I had worked for the Commissioner in 1979-80 in the media relations department of his office; he liked me and selected me to work with him on the project, which began almost the very week he turned over the reigns of the office to Peter Ueberroth. It took us far too long to complete our task, due mostly to the meticulous research Kuhn required for nearly every paragraph of the book. Segal was losing patience more than once, for by 1987, Kuhn was risking being ‘old news.”

But we delivered a very important book. The profiles of the personalities and the background on the events of the time – he was Commissioner from 1969-1984 – are skillfully told by Kuhn. This was no “ghost-written” effort, he was very much hands on and his longhand writing on yellow legal pads were extensive. I kept him on course, asked the questions that needed to be asked, organized it, and fact checked. Occasionally he let my paragraphs stand on their own, but he was very much “hands on” in the writing process.

We learn of Gussie Busch, George Steinbrenner, Ted Turner, Charlie Finley, Bill Veeck, Calvin Griffith, Tom Yawkey, Walter O’Malley, Horace Stoneham, and Phil Wrigley, giants all of the game’s past. And of course, the labor battles with Marvin Miller, the innovations like night baseball in the World Series, the DH rule, modern marketing, and expansion all have their chapters.

Our work schedule was to have me interview him for full days on Friday and Saturday over the course of a year. The year expanded to nearly two. He was an attorney at Willkie Farr & Gallagher after he left the commissioner’s office (he really missed having a driver, he confessed), and they gave him Fridays off to work on the book because they felt it would benefit the firm.

We worked in the cluttered basement of his lavish home in Ridgewood, NJ, where the personal papers of his time in office had been shipped in cartons.

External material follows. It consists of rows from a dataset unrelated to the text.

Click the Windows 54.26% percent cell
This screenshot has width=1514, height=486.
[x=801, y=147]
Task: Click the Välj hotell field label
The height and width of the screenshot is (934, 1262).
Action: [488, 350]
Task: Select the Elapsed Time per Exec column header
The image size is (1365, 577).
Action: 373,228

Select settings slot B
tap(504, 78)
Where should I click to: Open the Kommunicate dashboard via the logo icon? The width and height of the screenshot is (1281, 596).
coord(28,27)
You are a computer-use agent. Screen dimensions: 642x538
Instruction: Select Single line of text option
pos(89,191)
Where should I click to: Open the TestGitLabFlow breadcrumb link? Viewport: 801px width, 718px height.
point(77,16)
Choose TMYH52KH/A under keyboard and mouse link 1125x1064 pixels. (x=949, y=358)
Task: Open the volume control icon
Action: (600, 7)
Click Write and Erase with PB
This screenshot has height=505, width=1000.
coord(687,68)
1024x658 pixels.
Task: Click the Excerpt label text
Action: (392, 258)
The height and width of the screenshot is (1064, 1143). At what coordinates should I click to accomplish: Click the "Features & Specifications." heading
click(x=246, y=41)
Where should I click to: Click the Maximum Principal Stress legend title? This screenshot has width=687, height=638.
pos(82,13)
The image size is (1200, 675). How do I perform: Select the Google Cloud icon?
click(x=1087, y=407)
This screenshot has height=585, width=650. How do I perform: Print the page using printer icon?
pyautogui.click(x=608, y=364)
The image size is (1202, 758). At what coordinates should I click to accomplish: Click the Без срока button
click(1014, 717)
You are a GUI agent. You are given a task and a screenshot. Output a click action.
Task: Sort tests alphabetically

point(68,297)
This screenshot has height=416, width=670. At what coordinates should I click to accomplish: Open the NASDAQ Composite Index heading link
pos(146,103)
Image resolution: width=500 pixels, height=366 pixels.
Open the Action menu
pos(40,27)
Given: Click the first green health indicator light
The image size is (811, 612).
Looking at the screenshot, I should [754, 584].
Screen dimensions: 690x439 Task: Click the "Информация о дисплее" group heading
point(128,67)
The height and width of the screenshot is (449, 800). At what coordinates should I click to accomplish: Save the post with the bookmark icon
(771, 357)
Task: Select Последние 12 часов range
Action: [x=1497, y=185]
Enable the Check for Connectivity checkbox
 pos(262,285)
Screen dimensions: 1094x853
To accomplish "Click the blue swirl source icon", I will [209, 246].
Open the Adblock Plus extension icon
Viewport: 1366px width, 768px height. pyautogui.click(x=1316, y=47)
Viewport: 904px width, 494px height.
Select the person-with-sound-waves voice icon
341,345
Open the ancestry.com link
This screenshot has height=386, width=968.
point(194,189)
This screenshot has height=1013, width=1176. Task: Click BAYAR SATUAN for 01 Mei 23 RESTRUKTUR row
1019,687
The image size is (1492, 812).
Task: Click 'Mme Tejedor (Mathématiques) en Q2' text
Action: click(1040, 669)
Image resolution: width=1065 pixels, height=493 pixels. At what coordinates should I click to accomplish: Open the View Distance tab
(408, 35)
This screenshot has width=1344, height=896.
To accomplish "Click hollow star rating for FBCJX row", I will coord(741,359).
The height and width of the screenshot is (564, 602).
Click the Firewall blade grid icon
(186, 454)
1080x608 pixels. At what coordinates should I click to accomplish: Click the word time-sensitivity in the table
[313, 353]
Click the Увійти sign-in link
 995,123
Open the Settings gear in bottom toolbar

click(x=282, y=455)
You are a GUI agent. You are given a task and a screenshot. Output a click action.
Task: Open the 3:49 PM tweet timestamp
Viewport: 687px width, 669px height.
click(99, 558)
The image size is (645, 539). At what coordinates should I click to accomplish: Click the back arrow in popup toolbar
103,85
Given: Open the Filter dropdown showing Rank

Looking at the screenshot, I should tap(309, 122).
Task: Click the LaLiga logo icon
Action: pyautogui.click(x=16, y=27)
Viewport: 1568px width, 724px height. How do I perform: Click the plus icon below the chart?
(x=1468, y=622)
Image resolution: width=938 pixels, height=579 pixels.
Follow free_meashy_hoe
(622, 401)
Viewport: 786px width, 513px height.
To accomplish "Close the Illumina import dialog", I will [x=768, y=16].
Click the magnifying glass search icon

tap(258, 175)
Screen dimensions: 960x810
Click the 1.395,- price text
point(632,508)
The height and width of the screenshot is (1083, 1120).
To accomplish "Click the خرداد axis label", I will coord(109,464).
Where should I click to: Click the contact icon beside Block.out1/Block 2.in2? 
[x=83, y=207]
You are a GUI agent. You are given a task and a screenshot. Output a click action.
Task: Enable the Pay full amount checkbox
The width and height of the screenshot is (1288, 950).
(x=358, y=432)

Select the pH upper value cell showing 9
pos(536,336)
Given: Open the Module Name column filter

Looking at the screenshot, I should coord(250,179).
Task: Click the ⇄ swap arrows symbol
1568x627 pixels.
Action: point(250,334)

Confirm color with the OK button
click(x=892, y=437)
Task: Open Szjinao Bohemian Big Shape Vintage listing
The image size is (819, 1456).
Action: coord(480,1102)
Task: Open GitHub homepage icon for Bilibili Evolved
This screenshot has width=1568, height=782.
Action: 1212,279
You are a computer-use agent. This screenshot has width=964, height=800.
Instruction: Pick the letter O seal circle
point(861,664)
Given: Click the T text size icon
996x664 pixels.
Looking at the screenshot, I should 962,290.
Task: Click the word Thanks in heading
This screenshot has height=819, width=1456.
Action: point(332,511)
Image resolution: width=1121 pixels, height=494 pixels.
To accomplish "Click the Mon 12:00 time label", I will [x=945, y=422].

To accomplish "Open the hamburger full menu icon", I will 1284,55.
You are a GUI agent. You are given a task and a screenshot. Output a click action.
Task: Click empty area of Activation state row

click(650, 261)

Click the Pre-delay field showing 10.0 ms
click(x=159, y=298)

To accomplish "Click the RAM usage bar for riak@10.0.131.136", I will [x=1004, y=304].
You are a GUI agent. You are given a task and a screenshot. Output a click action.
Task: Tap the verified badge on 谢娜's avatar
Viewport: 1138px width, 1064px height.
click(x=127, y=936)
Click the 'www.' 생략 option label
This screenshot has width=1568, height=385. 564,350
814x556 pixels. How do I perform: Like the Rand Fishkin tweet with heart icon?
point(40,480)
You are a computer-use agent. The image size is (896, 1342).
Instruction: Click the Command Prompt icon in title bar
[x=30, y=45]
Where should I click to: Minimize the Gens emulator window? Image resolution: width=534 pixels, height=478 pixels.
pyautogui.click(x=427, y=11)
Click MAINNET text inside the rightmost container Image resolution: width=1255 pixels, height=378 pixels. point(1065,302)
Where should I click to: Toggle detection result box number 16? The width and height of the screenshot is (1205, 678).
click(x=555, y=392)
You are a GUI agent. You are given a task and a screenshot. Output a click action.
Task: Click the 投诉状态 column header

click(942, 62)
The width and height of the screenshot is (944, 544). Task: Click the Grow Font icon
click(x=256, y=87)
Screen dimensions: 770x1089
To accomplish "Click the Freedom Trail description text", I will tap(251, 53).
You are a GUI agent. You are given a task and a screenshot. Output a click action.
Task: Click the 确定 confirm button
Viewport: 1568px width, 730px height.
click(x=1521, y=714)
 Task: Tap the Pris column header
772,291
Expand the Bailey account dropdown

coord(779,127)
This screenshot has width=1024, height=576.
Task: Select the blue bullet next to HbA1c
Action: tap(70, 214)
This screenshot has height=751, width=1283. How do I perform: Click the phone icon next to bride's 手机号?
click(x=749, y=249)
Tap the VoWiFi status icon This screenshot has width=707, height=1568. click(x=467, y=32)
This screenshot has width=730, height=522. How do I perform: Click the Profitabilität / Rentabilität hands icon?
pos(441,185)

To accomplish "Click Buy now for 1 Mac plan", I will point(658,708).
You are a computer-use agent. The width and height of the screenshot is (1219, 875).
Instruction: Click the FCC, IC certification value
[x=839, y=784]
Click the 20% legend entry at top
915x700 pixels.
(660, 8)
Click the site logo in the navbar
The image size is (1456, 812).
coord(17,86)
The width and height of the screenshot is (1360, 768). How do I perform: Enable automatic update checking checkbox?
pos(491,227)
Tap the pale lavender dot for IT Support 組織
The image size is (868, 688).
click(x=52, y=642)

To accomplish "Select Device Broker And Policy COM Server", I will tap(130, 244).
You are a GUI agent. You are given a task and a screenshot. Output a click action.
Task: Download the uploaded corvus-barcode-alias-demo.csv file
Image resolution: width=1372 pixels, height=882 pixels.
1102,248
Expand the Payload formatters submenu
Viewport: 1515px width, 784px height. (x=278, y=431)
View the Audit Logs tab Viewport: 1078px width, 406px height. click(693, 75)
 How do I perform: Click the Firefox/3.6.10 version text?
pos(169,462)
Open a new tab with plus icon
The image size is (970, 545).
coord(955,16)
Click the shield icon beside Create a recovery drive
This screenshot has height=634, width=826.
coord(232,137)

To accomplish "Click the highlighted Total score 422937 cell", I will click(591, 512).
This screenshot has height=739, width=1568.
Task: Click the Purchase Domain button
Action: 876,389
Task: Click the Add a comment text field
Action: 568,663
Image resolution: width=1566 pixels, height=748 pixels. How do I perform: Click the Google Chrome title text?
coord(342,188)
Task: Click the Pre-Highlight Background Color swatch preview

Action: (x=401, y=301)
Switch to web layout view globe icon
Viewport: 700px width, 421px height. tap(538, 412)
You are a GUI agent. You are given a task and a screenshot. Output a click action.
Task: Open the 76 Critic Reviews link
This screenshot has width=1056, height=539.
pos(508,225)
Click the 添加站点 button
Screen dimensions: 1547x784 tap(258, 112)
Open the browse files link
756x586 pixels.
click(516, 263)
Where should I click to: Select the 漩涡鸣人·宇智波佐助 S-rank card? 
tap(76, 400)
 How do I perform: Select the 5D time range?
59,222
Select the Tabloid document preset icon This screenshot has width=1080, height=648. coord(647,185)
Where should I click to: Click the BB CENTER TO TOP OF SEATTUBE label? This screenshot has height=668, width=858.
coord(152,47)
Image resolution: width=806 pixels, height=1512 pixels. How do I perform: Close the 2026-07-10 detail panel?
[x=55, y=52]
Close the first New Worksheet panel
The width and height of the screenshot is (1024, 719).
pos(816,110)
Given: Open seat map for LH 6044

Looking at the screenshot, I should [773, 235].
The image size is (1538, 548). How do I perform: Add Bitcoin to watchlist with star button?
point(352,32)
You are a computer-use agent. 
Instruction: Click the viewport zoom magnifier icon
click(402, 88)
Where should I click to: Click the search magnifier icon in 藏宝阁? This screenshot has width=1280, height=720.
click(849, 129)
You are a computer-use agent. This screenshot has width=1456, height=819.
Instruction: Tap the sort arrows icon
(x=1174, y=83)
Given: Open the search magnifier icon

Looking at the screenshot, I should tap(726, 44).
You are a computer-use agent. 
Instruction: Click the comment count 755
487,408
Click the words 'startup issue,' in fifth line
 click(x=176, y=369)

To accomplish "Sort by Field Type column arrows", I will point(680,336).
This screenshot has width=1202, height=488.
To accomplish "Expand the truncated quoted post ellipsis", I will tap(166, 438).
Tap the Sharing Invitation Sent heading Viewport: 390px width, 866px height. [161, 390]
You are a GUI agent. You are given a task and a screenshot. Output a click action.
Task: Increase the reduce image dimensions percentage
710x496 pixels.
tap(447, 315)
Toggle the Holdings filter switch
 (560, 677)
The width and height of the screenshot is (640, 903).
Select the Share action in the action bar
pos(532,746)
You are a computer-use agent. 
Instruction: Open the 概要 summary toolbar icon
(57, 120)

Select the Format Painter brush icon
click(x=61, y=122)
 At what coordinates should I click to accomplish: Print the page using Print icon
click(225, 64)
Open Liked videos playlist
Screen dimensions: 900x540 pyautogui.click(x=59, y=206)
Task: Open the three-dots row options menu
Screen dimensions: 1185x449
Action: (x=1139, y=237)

Among the playthings on the large table that served as a desk was an authentic Bowie knife, named for his ancestor Jim Bowie, the western hero.

I would come prepared with a series of questions to cover the topics of the day, which I would forewarn him about. I asked the toughest questions I could think of, played a stern devil’s advocate. Sometimes I wondered how I had the nerve to ask the things I did, but it was a necessary exercise to write a fair book. (In the book’s acknowledgements, he called me his “drill sergeant, fount of knowledge and faithful critic”). Sometimes his memory was sharp, and other times my assignment was to track participants in particular events to get their memory of it. I got to call some of the legendary names in baseball history on this part of the assignment.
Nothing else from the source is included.